I'm not going to be able to say that I'm not going to be able to do that. We have similar roots.
Yes ......

 Maria is frightened by my continued laughter.
 Even with Maria's penetrating eyes, she can't seem to see through my current change and thoughts.

 I'm not going to be able to get the same thing done. I'm not going to be able to get it right.

 I'm not going to be the only one.
 I'm just as unstable as Rustyala.
 I'm sure I can understand Rustyala's feelings a little better now.

 Even though I know there is a mistake, my mind can't catch up with it.
 Perhaps Rastiara knows that it's wrong to undergo the ritual, but he doesn't have the emotions to accompany it.
 So he can't move with confidence. He can only move according to his most reliable duty, remaining lost. Receiving the ritual is the only thing that keeps me grounded.

 --What will I do?

 I, too, know that I had feelings for Rustyala, but they weren't accompanied by feelings.
 Likewise, do I go to the labyrinth unmoved and out of duty?
 I can't do that. I can't be dishonest to put myself on the shelf after saying so many great things to Rastiara. My anger at disorder won't allow me to do that.

'Maria, I'm going out for a bit. I'll be back at noon.
'What, what ......? Master, where are you--!

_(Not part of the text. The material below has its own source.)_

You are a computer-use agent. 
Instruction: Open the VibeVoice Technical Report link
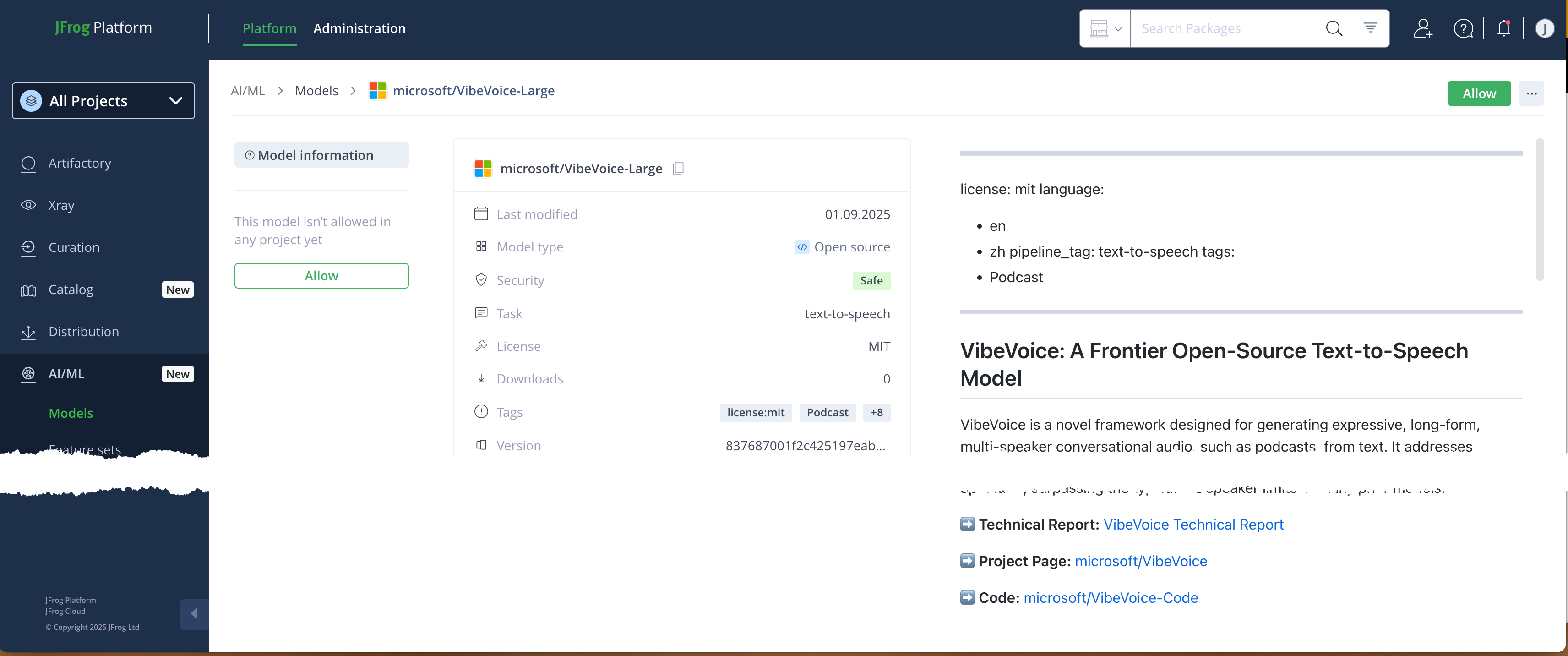(1193, 525)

 I walk out, leaving Maria confused.
 Time is running out.
 Like Rastiara, I go out the window.

 --then what should I do?

 The skill '??' I keep my head cold with anger in the bottom of my heart so that I don't trigger the "?

 To be honest, I know what I should do, but I'm not sure of my decision. I really want someone to check it out.

 Maria would not be the right person to confirm that.
 It's too much of a personal affair.

 -- so I'm going to go find someone else.

 Not to an insecure person like me, but to a friend who's secure in himself.